Observation data (J2000 epoch)
- Constellation: Virgo
- Right ascension: 12^{h} 22^{m} 43.3^{s}
- Declination: 08° 11′ 54″
- Redshift: 0.004106
- Heliocentric radial velocity: 1231 km/s
- Distance: 72 Mly (22 Mpc)
- Group or cluster: Virgo W′ group
- Apparent magnitude (V): 13.8

Characteristics
- Type: S0
- Mass: 7.2×10^{09} M_{☉}
- Size: ~22,000 ly (6.7 kpc) (estimated)
- Apparent size (V): 0.84 x 0.69

Other designations
- UGC 07446, VCC 0575, PGC 040122, MCG +02-32-015

= NGC 4318 =

Galaxy in the constellation Virgo

NGC 4318 is a small lenticular galaxy located about 72 million light-years away in the constellation Virgo. It was discovered by astronomer John Herschel on January 18, 1828. NGC 4318 is a member of the Virgo W′ group, a group of galaxies in the background of the Virgo Cluster that is centered on the giant elliptical galaxy NGC 4365.

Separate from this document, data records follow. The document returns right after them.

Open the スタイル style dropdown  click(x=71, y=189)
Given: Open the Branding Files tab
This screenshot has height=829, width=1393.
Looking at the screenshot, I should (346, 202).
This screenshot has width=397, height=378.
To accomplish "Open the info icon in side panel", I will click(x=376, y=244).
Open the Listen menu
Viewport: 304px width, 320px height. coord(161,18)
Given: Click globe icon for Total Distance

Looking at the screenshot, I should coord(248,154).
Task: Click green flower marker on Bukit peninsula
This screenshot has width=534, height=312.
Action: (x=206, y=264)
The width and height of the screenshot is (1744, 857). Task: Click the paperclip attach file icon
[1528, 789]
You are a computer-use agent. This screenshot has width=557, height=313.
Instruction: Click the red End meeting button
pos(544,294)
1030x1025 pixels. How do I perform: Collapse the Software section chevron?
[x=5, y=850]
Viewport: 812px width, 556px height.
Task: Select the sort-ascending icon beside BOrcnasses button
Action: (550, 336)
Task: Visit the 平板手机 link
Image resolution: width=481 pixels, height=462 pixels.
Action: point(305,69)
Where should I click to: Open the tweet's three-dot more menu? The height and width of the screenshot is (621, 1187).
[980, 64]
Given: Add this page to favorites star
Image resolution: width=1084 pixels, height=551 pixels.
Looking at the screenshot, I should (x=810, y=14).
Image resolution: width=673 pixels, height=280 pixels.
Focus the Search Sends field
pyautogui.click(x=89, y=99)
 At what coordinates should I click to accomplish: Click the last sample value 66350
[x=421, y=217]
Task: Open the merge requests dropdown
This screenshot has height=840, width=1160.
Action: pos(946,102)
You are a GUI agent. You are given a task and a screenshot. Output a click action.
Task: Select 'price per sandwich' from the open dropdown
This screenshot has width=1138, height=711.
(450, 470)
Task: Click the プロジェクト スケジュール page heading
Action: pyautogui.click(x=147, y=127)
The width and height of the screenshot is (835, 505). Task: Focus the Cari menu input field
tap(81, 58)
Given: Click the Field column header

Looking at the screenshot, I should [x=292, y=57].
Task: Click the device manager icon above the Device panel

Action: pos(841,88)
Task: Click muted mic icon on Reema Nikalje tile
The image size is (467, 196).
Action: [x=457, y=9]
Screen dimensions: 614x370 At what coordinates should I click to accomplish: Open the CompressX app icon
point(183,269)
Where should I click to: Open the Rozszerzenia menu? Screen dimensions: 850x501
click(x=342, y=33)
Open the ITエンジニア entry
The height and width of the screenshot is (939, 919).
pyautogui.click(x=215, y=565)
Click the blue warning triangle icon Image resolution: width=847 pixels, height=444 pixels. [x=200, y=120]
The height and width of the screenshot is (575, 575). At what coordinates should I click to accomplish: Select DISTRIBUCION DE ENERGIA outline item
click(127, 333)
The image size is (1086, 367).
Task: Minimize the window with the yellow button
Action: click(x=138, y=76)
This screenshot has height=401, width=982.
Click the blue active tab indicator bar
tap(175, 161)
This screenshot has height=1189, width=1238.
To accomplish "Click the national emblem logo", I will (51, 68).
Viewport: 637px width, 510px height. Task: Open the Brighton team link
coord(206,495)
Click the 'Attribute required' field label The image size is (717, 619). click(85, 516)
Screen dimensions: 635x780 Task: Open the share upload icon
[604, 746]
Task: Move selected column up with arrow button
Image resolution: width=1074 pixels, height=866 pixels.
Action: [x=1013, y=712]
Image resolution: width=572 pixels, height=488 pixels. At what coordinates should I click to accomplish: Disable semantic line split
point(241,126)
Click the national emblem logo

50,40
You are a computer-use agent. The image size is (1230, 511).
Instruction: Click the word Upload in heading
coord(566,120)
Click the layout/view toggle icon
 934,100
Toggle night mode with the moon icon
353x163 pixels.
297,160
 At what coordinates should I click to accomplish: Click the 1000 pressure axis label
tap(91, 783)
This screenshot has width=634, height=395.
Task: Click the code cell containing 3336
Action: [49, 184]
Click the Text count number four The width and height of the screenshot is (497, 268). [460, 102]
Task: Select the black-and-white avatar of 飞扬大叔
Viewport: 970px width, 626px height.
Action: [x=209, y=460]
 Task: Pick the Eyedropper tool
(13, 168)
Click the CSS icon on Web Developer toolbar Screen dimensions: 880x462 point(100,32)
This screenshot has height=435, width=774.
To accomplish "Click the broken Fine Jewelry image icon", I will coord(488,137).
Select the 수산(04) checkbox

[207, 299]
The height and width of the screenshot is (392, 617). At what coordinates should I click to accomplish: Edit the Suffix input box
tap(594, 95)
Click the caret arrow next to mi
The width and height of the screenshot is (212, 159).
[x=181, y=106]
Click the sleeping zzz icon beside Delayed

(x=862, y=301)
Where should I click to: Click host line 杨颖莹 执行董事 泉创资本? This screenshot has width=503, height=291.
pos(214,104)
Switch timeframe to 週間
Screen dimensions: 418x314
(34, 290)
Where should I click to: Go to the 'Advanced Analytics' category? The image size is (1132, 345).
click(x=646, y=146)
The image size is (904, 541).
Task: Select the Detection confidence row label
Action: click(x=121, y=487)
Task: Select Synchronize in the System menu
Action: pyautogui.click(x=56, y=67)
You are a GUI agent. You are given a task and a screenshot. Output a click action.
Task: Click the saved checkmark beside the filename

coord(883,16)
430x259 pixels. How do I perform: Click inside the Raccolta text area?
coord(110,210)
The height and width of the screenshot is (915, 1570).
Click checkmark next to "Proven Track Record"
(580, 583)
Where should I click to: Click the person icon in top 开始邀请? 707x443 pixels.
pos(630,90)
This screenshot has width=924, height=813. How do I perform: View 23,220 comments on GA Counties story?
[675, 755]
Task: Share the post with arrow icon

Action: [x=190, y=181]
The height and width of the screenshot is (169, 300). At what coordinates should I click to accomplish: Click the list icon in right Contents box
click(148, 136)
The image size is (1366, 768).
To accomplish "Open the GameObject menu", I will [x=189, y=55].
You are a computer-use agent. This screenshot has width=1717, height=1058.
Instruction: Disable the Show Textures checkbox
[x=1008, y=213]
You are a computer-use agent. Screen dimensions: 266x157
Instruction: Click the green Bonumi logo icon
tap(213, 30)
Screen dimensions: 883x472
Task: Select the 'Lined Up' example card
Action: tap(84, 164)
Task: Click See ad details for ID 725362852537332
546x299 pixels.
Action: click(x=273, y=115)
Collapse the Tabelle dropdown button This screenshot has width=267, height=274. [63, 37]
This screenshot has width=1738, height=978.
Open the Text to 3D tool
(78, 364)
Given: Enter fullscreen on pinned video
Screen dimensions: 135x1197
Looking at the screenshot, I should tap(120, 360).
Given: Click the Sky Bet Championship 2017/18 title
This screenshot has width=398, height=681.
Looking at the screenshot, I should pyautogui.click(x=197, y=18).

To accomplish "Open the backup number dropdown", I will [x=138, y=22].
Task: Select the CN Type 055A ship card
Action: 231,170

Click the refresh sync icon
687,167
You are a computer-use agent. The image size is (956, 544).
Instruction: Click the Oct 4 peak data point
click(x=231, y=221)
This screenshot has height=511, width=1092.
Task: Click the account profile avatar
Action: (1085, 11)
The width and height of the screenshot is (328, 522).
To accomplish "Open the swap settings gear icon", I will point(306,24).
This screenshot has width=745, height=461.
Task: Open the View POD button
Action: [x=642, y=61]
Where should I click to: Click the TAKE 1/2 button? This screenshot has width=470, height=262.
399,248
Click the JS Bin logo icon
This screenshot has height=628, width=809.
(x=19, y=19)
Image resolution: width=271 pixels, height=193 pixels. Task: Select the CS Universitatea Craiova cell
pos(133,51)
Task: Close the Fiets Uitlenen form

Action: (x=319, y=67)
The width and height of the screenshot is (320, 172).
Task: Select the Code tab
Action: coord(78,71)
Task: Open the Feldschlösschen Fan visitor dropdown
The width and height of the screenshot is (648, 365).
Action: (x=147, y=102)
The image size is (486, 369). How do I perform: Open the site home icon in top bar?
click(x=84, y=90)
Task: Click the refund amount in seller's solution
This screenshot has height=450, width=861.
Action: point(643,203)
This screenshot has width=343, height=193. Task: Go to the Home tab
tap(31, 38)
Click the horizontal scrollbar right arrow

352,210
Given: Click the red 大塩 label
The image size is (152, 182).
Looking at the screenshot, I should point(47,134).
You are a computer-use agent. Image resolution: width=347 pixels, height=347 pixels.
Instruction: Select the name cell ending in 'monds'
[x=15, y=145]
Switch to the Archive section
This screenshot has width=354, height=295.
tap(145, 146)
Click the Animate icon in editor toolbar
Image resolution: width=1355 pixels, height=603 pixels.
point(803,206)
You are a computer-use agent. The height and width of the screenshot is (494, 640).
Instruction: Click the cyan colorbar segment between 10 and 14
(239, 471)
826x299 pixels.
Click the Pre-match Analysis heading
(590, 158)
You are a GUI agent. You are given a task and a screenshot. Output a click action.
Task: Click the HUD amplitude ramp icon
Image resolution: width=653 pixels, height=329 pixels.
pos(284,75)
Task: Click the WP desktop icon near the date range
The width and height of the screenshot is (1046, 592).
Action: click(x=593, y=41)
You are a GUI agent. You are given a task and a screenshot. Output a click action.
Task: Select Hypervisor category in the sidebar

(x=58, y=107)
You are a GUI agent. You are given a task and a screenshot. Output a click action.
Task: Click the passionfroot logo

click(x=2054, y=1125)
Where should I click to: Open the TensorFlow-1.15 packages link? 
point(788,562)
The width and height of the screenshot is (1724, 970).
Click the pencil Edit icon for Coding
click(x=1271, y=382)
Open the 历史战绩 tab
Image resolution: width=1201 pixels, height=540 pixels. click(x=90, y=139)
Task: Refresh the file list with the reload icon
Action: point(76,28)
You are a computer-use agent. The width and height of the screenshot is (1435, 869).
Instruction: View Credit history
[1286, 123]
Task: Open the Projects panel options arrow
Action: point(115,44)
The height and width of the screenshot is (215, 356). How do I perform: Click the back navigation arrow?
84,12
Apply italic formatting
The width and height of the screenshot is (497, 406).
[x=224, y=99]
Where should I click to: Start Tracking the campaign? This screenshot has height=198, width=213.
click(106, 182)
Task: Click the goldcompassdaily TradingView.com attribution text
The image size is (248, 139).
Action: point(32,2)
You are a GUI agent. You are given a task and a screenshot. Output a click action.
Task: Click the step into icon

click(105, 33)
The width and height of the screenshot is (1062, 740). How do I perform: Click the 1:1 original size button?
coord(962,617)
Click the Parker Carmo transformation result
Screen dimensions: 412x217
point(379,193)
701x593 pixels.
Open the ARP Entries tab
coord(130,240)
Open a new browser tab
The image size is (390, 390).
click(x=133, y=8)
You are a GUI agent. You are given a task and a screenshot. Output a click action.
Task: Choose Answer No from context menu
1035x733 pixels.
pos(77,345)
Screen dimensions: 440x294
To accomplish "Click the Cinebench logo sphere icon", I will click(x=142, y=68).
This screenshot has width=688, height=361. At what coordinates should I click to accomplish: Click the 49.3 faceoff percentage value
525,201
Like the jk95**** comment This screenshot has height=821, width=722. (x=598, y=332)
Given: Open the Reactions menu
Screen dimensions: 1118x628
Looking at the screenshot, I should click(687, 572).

==Physical characteristics==
NGC 4318 contains a small, classical bulge and a nuclear stellar disc with a diameter of ~70 pc. Outside the nuclear stellar disc lies a sharply bounded, low surface brightness region with a diameter of ~560 pc beyond which lies a larger outer disk.

==Black Hole==
NGC 4318 harbors a supermassive black hole with an estimated mass of 4 million (5×10^6 M☉) solar masses.

==Globular clusters==
NGC 4318 is surrounded by 18 globular clusters.